Sabía perfectamente, por esa fatalidad que constituye uno de los rasgos más atroces del duelo,
por mucho que consultase las imágenes, no podría nunca más recordar sus rasgos (traerlos a mi mente).
Roland Barthes, La cámara lúcida.
I
Soy intolerante a los finales. Aún puedo soportar los principios. Cada vez menos.
Mis sentidos aguzados. Son una criba de seda. Finísima. En cada principio está la muerte. Y yo la olfateo. La sé como quien despierta enmedio de la noche con la sensación de otro cuerpo, de unos ojos que miran entre la penumbra, deleitándose en el compás de la respiración, en el peso de los miembros del que sólo duerme. Escribo esa muerte. Sé que la única manera de vencer a la muerte es adelantarse a su paso. Reescribo esa muerte. Una y otra vez. La escribo súbita. La vuelvo a anotar agónica. En ocasiones es mi propia mano la que asfixia. Ante ella, ante la muerte, el terror.
II
Septiembre me deja baldía. Septiembre se llevó los rostros, las voces, las risas, los olores, la niñez. Voy por septiembre con precaución.
III
Después de todo adelantarse a la muerte es quedarse con la vida. Sobre mi aversión a los finales sé decir que un día, que me gusta pensar que un día, supe la muerte. Entonces llegó la epifanía. No se trata para nada de un momento solemne. Advertí la muerte en la rutina más absoluta. Recostada en el auto, mi madre al volante, una tarde cualquiera de infancia sentí el peso de saber que un día, quizá lejano, mi madre no estaría más al volante ni yo contemplaría absorta y de cabeza los atardeceres de la ciudad. No puedo decir si lloré. No puedo decirlo a ciencia cierta. Me gusta pensar que sí. Que mis ojos sanaron la herida. Que mi cuerpo quiso deshacerse, por puro instinto, del tiempo. Recuerdo que entonces decidí robar la vida a la muerte, aunque la vida fuese este poco: una esquina, una casa color salmón frente a la reja de casa, el cabello de mi madre (hermosísima, joven, radiante) en la nuca, su risa, una canción de Cristian Castro, la frase justa "voy tropezando en el salón", el cielo casi anaranjado, y mis pies, mis pies contra la ventana.
III
Paso los días de septiembre junto a un hombre al que amo. Un hombre al que amo inmensamente, como se ama lo que es de suyo amable pero también lo que se ha decidido amar con pasión, lo que no se puede más que amar con la certeza de no ser pero proclive a la herida. Voluntariamente vulnerable. Ante su presencia el simple temor se convierte en completa indefensión.

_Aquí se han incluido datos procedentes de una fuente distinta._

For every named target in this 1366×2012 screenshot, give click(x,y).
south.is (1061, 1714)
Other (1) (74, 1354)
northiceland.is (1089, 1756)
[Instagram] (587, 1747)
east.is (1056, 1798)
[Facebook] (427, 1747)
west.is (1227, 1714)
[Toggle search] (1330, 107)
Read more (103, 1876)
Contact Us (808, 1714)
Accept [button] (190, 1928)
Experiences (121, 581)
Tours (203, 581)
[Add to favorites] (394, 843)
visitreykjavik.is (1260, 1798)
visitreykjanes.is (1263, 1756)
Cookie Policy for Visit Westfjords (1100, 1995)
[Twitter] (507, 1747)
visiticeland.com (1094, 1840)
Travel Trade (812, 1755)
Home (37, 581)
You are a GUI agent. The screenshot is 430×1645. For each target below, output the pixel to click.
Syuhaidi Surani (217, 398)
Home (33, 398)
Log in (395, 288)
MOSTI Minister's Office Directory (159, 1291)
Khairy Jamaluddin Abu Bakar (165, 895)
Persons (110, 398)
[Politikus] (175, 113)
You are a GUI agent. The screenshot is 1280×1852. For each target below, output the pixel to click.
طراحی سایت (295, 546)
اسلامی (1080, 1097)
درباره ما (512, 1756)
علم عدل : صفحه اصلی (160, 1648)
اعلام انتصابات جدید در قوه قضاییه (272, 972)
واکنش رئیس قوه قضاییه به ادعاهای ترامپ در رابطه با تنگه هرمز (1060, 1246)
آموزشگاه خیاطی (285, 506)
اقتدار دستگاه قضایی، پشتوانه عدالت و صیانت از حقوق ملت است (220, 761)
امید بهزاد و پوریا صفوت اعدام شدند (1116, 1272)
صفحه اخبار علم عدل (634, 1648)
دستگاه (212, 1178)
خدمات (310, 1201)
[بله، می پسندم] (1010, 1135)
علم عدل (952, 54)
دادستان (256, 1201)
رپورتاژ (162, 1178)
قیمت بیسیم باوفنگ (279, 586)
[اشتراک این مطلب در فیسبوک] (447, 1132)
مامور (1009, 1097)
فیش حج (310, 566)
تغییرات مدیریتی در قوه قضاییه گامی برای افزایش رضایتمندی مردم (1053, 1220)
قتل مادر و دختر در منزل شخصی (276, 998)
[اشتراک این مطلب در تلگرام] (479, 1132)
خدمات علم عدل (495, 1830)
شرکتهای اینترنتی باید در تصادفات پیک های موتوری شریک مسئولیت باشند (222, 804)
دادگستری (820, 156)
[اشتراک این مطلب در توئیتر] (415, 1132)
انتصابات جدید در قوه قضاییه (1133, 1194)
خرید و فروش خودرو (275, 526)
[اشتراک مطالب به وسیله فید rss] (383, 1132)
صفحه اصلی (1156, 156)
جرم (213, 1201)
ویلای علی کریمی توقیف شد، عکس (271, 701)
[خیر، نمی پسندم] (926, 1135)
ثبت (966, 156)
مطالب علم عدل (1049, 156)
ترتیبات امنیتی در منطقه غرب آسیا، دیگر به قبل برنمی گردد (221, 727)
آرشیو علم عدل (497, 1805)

Frente a los aciagos días de septiembre, junto a los rostros que septiembre me desgarra, junto a las voces, la risa, la vida que septiembre que se larga entre su lluvia, está la suya, la vida de ese hombre con quien la viviría el resto. Miro entonces su rostro y huelo su abrazo. No alcanzo. Miro sus ojos grandes y castaños. Miro sus labios y sus dedos y esa mueca extraña al sonreír. Aprehenderlo. Me digo. Debes aprehenderlo todo. Por siempre su voz, su roce, la levísima angustia de su ceño. Lo esencial: aprehéndelo. Miro entonces sus gestos, sus labios en perpetuo movimiento, su lengua jugueteando en la boca, presto atención al detalle, a la articulación de cada palabra, a los lunares y las cicatrices, a las pestañas tupidas y a las arrugas que nacen. Y cuando más lo intento, la certeza: lo he perdido, me digo (como Barthes): Ya, ya lo he perdido. Y por eso, por eso escribo.